Project summary
Microbial communities within the human gut broadly and significantly affect host health. Engineering the
dynamics of microbial communities is therefore a promising direction for new therapeutics. However, microbes
within a community affect one another’s growth through a wide variety of mechanisms whose relative importance
remain unclear, hindering the predictive capability of existing models for community dynamics. To address this
knowledge gap, I propose experimental and mathematical modeling methods to disentangle and measure
the strengths of the various interaction mechanisms.
Key to my proposal is our lab’s powerful set of communities and microbial isolates derived from mice stool
that have similar compositions in laboratory cultures as in the gut of gnotobiotic mice. They enable me to
assemble and perturb the communities in lab cultures while mimicking behaviors relevant to host health. Guided
by mathematical models that represent microbes as consumers and producers of environmental resources, as
well as agents of other potential interaction mechanisms, I will assemble different combinations of the isolates
and measure their growth properties to quantify their interaction mechanisms. For example, the amount of growth
of one species in the medium spent by the growth of another species reflects the amount of overlap in the
resources consumed by these two species. I will infer interaction mechanisms from two additional perspectives
by quantifying environmental metabolites during growth of the communities, and investigating the statistics of
fluctuations in species abundances over time in vivo. These three approaches will integrate high throughput
experiments with mathematical modeling to systematically measure the importance of various interaction
mechanisms, and generate a framework to do so for any microbial community. Together, the outcomes will
ground species interactions mechanistically, empowering the engineering of microbial communities.
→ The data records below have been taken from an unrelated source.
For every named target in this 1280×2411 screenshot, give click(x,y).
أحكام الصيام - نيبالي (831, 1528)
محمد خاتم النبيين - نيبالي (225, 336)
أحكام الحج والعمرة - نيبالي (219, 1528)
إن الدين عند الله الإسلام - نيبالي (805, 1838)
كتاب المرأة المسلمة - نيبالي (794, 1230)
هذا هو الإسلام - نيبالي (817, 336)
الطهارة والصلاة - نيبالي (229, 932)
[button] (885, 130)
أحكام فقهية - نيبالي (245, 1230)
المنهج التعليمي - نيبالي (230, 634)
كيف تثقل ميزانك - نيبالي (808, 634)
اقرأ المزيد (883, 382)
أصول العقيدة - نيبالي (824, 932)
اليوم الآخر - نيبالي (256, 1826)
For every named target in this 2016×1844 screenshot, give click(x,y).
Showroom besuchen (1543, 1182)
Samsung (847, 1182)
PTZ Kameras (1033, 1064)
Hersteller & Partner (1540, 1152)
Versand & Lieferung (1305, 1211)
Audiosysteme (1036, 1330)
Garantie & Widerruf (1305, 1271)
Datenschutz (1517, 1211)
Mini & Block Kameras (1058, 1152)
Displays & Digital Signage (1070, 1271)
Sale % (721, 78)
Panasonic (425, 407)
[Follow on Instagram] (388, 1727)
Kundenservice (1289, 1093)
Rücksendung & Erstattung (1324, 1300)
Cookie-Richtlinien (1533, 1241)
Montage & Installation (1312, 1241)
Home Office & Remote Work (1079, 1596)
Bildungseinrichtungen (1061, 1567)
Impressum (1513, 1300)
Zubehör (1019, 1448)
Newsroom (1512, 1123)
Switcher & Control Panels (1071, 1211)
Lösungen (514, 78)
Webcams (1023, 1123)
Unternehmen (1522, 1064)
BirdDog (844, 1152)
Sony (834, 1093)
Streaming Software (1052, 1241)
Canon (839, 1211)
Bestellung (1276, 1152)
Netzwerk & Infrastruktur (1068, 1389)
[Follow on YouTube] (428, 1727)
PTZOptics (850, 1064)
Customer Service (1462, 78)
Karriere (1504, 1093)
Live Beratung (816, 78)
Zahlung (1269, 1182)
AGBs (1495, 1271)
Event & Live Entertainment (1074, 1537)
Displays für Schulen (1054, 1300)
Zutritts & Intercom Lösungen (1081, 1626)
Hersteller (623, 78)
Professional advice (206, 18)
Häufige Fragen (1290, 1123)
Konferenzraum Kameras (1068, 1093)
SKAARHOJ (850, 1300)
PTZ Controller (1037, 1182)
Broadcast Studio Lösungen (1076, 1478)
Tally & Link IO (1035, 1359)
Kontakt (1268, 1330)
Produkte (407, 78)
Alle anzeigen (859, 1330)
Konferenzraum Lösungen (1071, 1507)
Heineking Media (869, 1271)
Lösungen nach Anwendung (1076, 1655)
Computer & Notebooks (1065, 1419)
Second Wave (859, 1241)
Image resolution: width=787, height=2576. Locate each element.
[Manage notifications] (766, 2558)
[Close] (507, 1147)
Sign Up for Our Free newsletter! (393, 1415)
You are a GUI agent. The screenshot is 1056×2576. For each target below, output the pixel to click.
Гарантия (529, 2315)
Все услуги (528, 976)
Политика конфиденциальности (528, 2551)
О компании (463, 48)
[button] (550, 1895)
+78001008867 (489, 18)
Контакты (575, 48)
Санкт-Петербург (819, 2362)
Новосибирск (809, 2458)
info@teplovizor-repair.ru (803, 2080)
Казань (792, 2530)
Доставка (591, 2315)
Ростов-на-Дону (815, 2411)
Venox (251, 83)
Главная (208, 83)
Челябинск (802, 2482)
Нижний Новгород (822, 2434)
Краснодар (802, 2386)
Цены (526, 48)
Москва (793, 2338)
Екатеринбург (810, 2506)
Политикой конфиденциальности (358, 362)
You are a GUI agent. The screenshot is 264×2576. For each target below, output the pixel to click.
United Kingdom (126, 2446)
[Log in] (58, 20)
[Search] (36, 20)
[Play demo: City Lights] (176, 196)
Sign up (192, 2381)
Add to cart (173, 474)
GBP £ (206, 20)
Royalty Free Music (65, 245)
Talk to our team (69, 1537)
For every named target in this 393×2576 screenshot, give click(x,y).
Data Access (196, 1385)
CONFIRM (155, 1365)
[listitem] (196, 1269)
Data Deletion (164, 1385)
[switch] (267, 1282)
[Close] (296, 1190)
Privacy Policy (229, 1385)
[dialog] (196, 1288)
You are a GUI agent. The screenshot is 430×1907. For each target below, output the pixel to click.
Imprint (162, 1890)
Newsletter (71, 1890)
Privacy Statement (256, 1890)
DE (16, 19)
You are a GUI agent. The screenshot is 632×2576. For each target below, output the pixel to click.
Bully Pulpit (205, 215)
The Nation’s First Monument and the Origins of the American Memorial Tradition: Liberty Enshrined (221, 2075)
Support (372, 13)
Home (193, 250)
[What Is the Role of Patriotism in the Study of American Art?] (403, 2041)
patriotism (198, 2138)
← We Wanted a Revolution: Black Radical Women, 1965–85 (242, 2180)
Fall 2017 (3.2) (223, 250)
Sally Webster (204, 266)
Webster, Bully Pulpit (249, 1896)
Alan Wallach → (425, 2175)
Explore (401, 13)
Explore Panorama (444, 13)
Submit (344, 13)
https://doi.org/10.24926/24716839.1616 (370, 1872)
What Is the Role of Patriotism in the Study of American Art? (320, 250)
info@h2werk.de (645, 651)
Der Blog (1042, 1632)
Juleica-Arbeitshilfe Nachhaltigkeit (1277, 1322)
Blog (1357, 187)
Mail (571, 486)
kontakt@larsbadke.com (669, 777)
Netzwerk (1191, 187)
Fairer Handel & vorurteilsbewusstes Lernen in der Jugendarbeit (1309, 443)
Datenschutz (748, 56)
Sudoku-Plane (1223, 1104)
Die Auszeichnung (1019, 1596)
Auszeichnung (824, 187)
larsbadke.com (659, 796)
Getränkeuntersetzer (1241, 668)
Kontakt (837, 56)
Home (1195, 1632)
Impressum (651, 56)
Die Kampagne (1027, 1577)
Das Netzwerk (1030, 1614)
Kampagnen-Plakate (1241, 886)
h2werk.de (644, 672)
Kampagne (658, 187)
My interdisciplinary proposal leverages my PhD training in physics, particularly statistical physics and the
modeling of complex systems, and bacterial physiology. It will also train me in high-throughput phenotyping
(next-generation sequencing and mass spectrometry metabolomics) of microbial communities, which will help
me achieve my career goal to lead a laboratory that engineer microbial communities to benefit society. My
sponsoring scientist Dr. Kerwyn Casey Huang in the Stanford Department of Bioengineering is an excellent
mentor for the plan. His interdisciplinary lab bridges phenomena from single molecules to the multi-species scale
using physical and biological techniques, and collaborates intimately with leading labs in microbiota research at
Stanford. Thus, it is the ideal environment to pursue the ideas in my proposal. I will also actively engage
undergraduate and graduate students in my proposed projects.